Too Late the Phalarope
put me through agonies more terrifying than any I’d ever undergone myself when,
as an undergraduate, I read the novel. When
van Vlaanderin kept silent, his bones wasted away through his groaning all day
long, and so did mine. Reading the novel
was excruciating, and that’s why it was so memorable.

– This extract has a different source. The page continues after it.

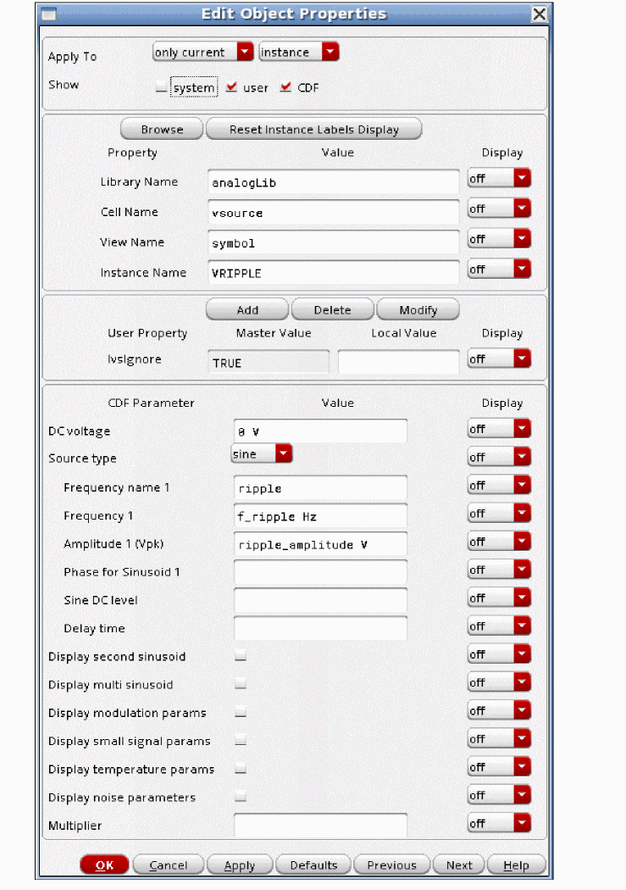Click the window menu icon in title bar
The image size is (626, 890).
[x=49, y=14]
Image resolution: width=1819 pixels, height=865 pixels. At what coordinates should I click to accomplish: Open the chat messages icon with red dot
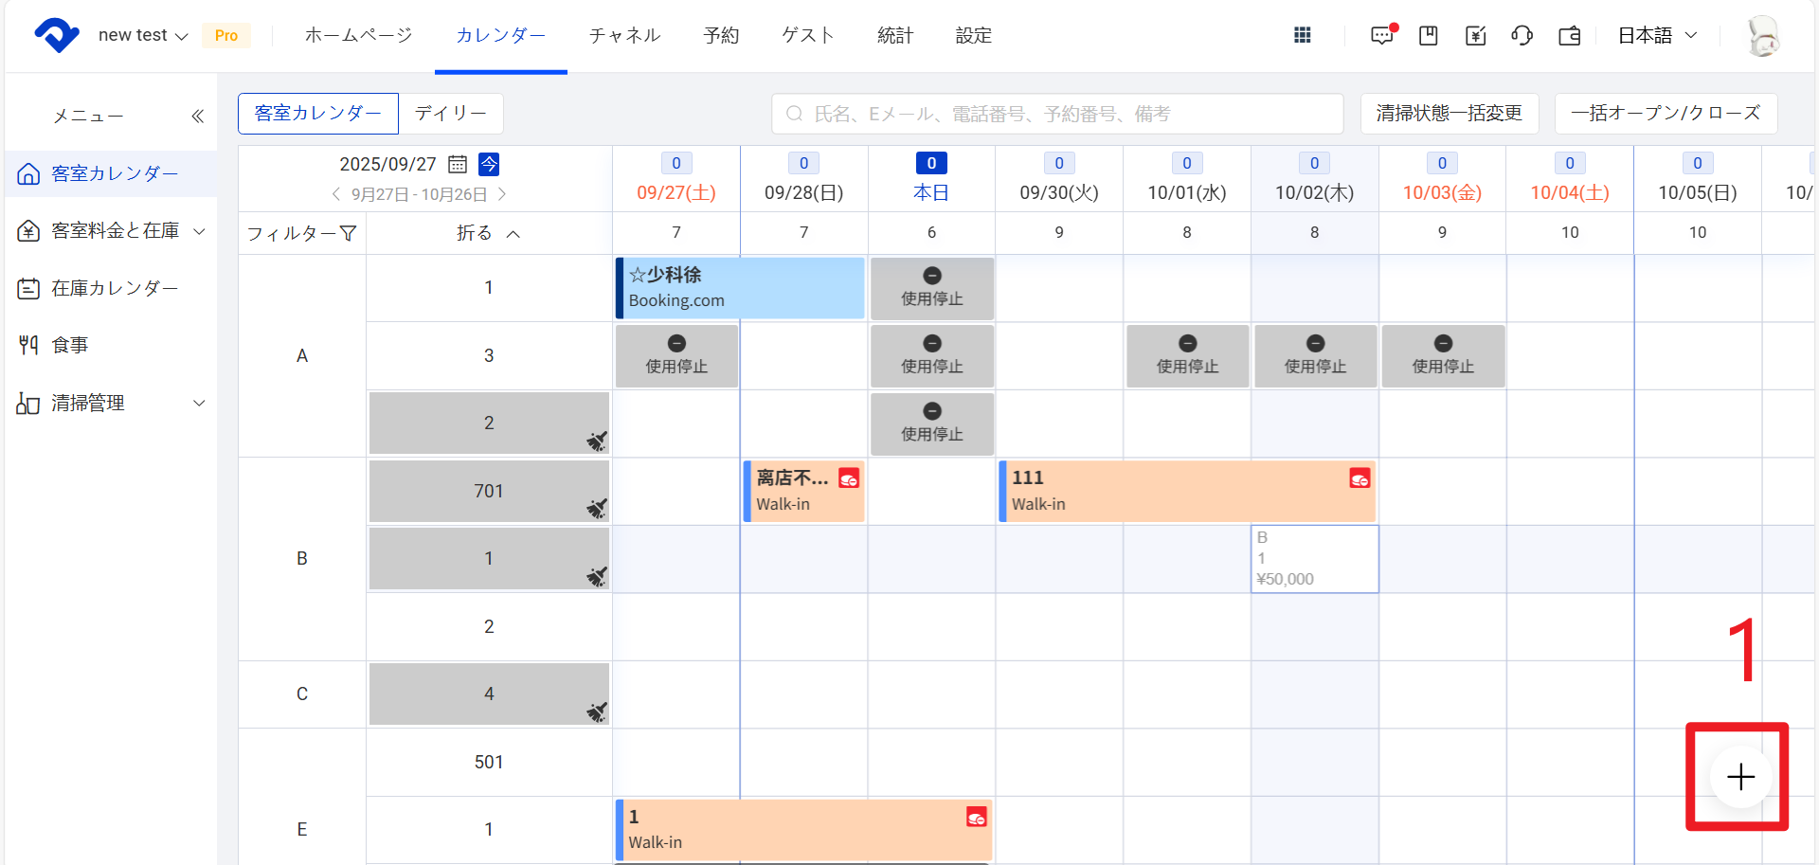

And that’s why, perhaps, Too
Late the Phalarope comes to mind when I read the third verse of Psalm
32: I can’t help thinking of the
bone-wasting agonies of Pieter van Vlaanderin, a man from supposedly God-fearing
family who couldn’t find forgiveness.
Post Bathsheeba, David’s bones shook with horror and guilt
at what he’d done. We know that’s true,
after all, from Psalm 51. “My sin is
always before me,” David says, after Nathan let him know the truth. Full of
misery, David asks the Lord for forgiveness: “Let the bones you have crushed
rejoice.”
Some scholars speculate that Psalm 32 should really be Psalm
52. The 32nd Psalm seems,
after all, a kind of retrospective poem David might have written to explain
exactly what happened when finally he found the forgiveness he was looking for
in Psalm 51. “This is how it went,” he
seems to say. Then he explains how it
was that he acknowledged his sin and confessed. David’s songs—both 32 and 52—record the
reality of God’s forgiveness only because they first acknowledge the reality of
his sin, or so it seems to me.
But we’re getting ahead of ourselves. Psalm 32 begins in defining blessedness as the condition of the
forgiven, the state of mind and soul of those who know that every last inch of
the blackened corners of their hearts have been scoured, those who don’t try to
cover things, those who conceal nothing from the watchful eyes of God—as if
they could.
I sometimes wonder whether those who confess faith in God
can really know his grace if they haven’t known their own sin, if they haven’t
felt the groaning of their bones, as David says, if they haven’t felt something
of to the horror that Pieter van Vlaanderin knew—as did David.
Answer me this: how
can anyone know grace without knowing sin?